> _WHAT NEEDS TO BE DONE_:
Please give the lines below again exactly as they stand, from the one that contains "Click the IE 5.5 column header" up to and including the one that contains "Task: Click the Set up Single Sign On heading", leaving all pictures out.

Collected data entries:
————

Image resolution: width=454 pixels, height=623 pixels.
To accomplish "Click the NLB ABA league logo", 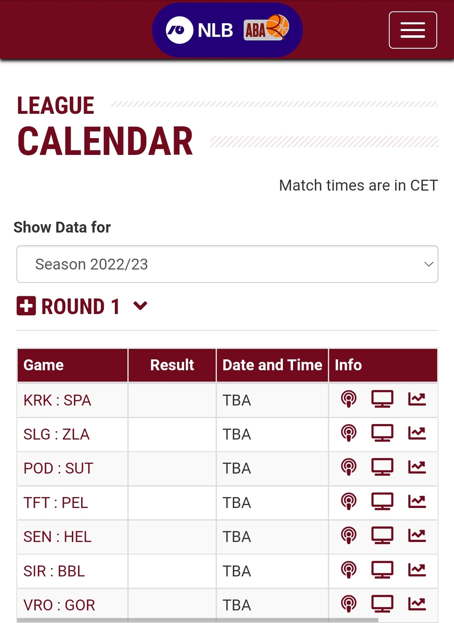I will pos(227,30).
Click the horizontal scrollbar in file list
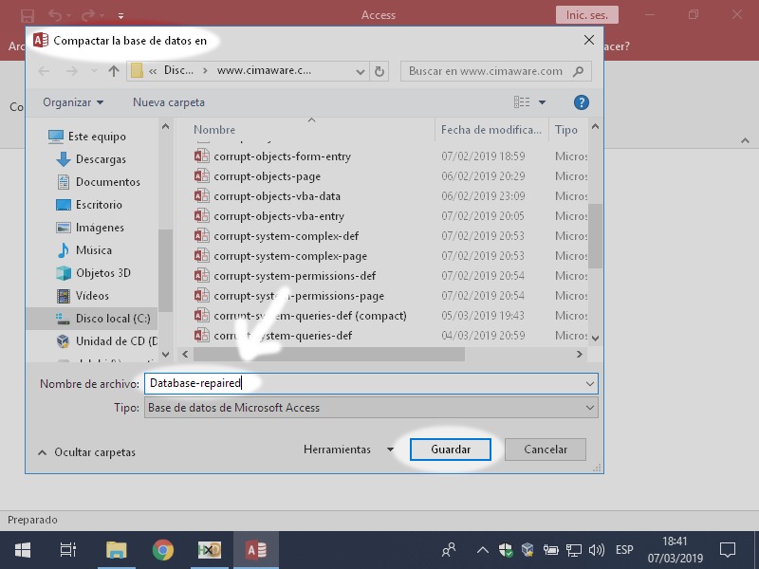 pyautogui.click(x=327, y=354)
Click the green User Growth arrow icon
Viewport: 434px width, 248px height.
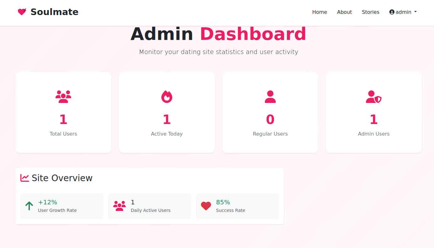(x=29, y=206)

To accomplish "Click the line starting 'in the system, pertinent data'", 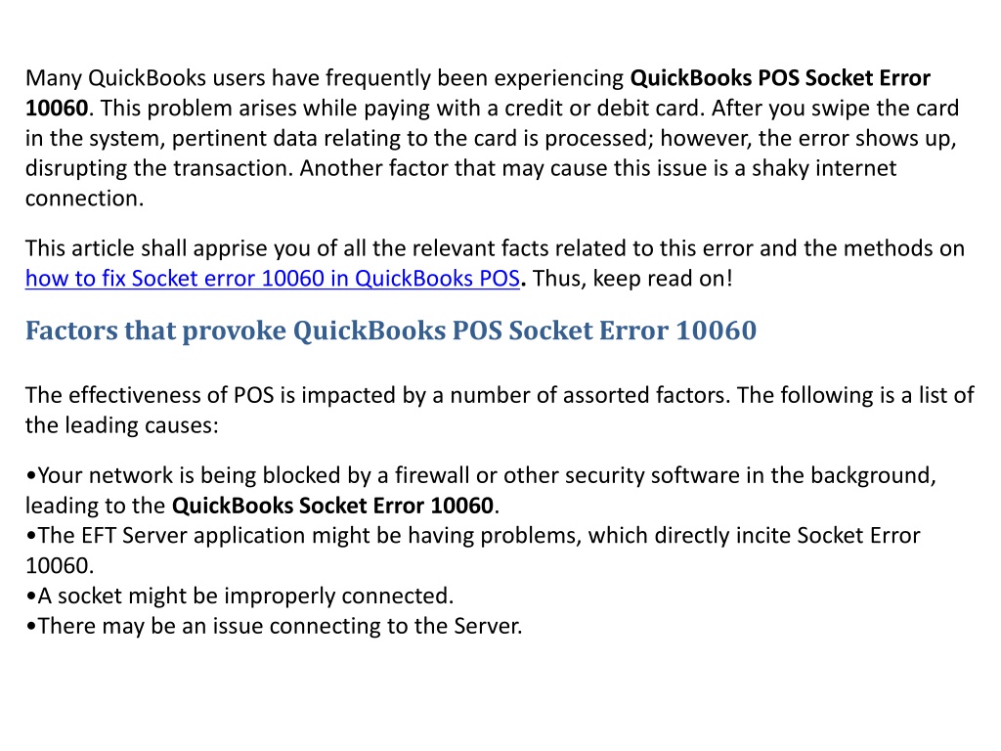I will (x=491, y=139).
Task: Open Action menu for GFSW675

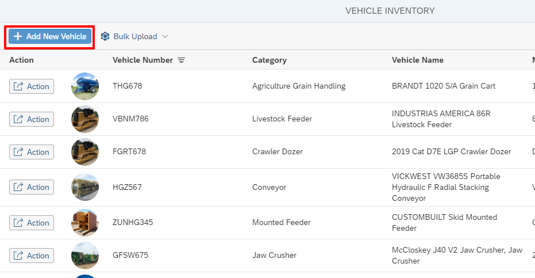Action: pos(32,256)
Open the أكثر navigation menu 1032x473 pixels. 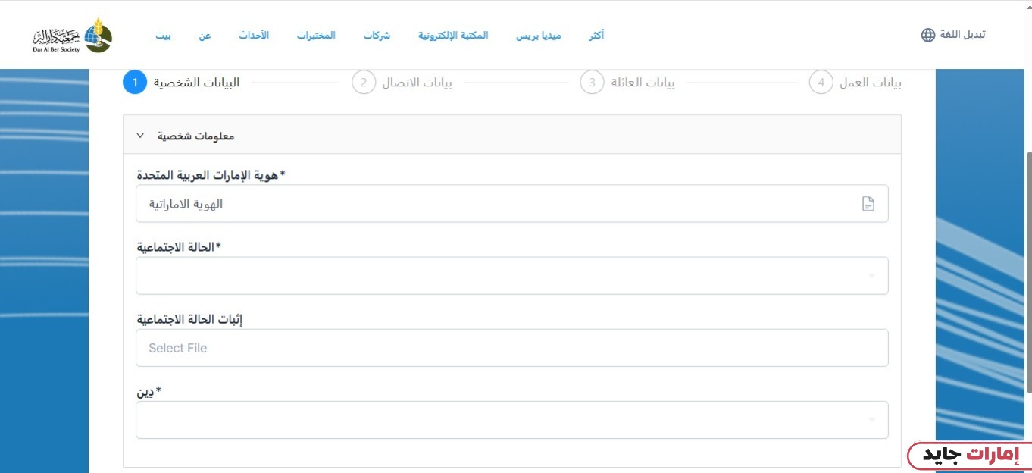(596, 36)
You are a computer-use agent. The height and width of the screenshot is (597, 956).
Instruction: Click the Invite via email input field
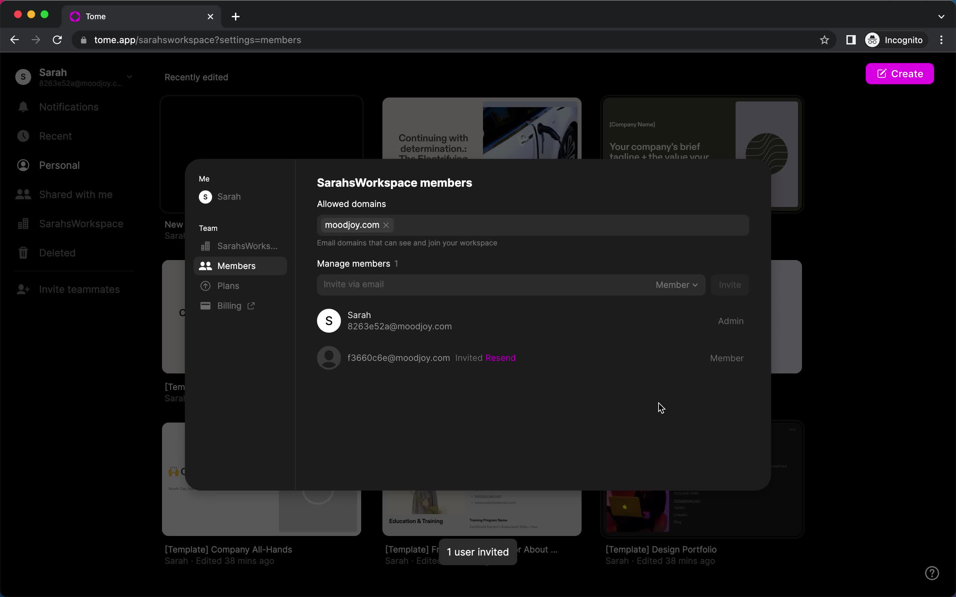coord(482,284)
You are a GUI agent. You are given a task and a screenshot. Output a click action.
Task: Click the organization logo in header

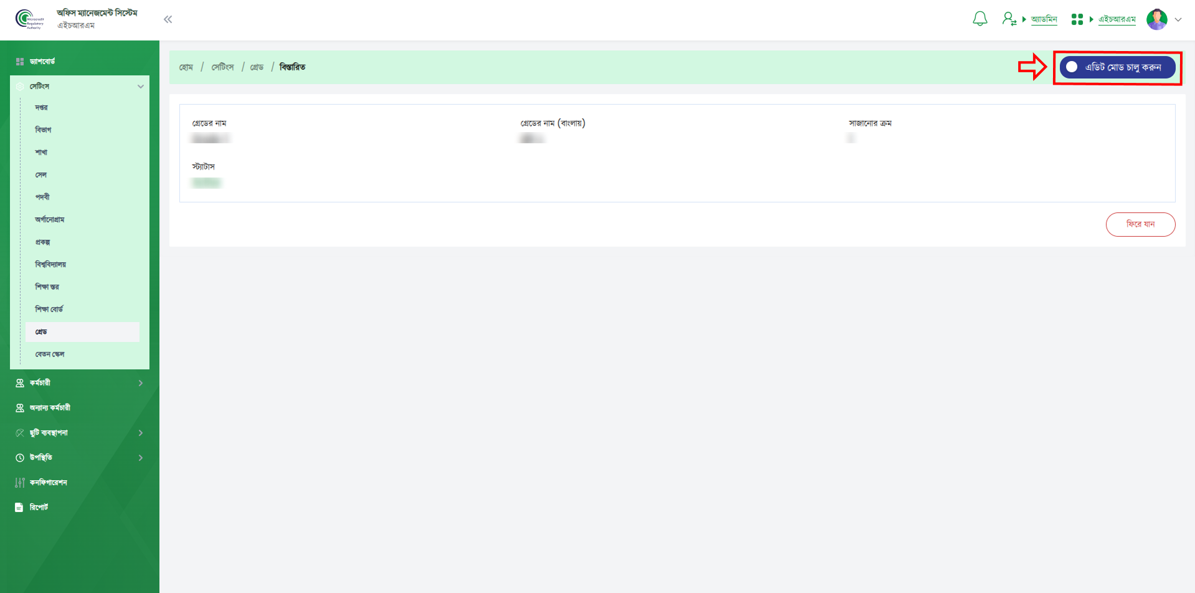[29, 19]
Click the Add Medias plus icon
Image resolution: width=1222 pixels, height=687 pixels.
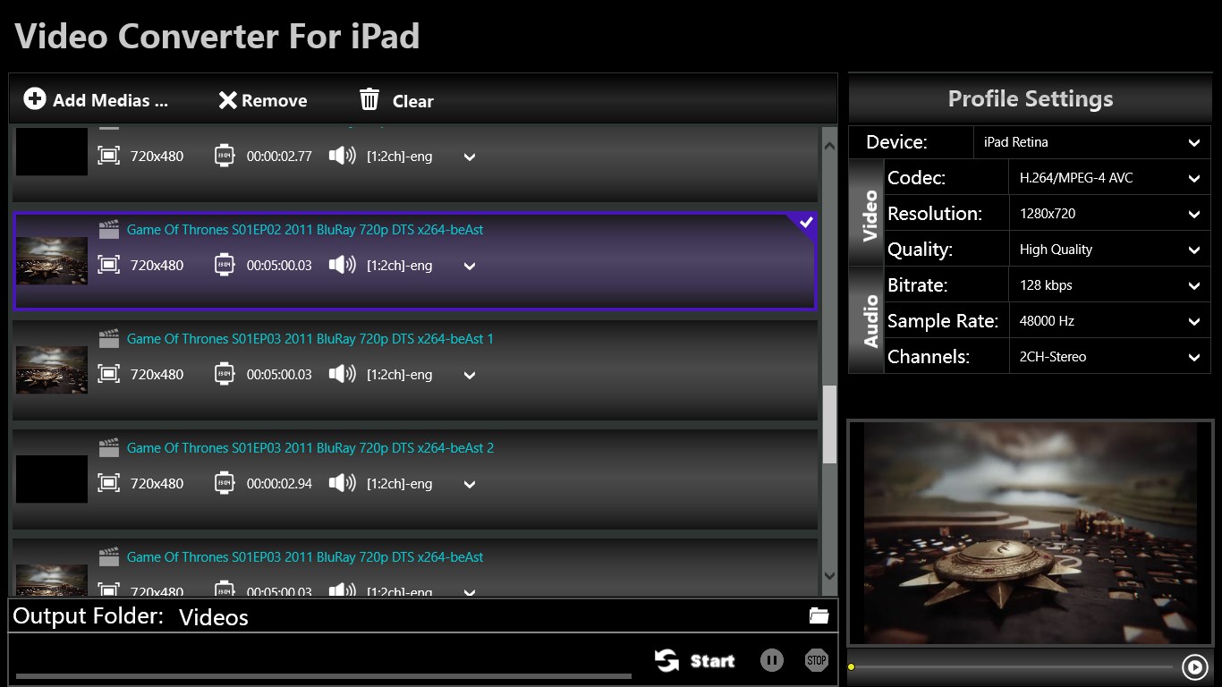[34, 99]
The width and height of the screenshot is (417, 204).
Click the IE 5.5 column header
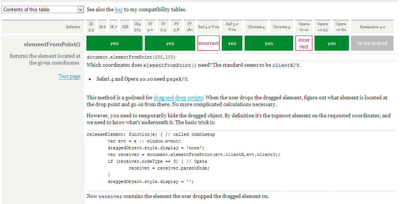pyautogui.click(x=91, y=27)
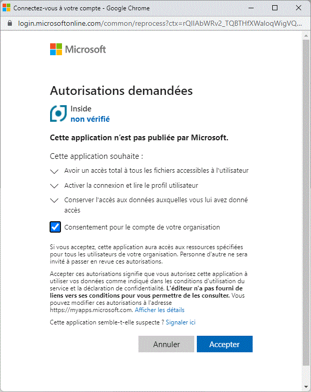
Task: Click the vertical page scrollbar
Action: (x=306, y=206)
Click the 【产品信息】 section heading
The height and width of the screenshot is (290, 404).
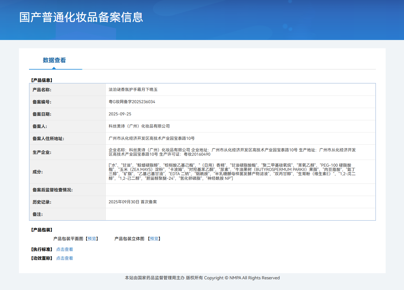point(42,80)
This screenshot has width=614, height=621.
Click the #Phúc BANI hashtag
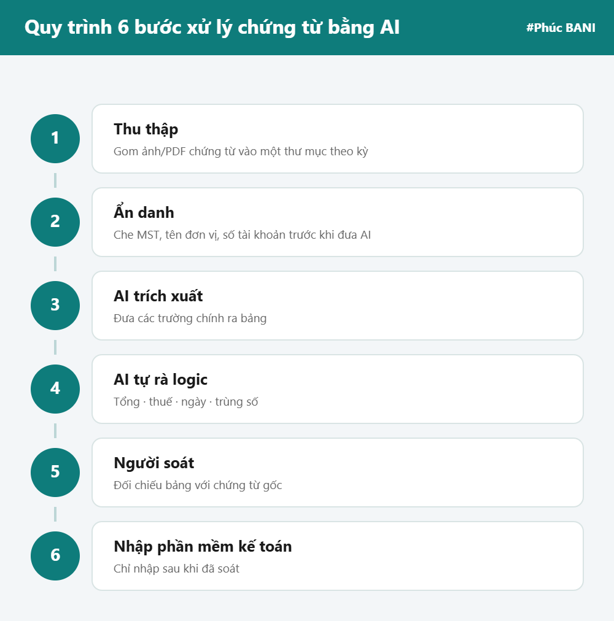click(561, 28)
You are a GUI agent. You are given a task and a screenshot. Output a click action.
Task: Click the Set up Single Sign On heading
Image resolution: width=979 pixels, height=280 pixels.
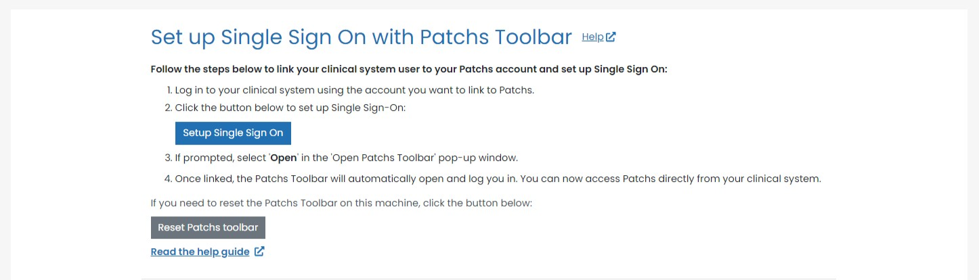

————

> _TASK ANSWER_:
Click the IE 5.5 column header
pyautogui.click(x=91, y=27)
Task: Click the vertical page scrollbar
Action: (x=306, y=206)
Click the 【产品信息】 section heading
The height and width of the screenshot is (290, 404).
point(42,80)
This screenshot has width=614, height=621.
Click the #Phúc BANI hashtag
click(561, 28)
You are a GUI agent. You are given a task and a screenshot. Output a click action.
Task: Click the Set up Single Sign On heading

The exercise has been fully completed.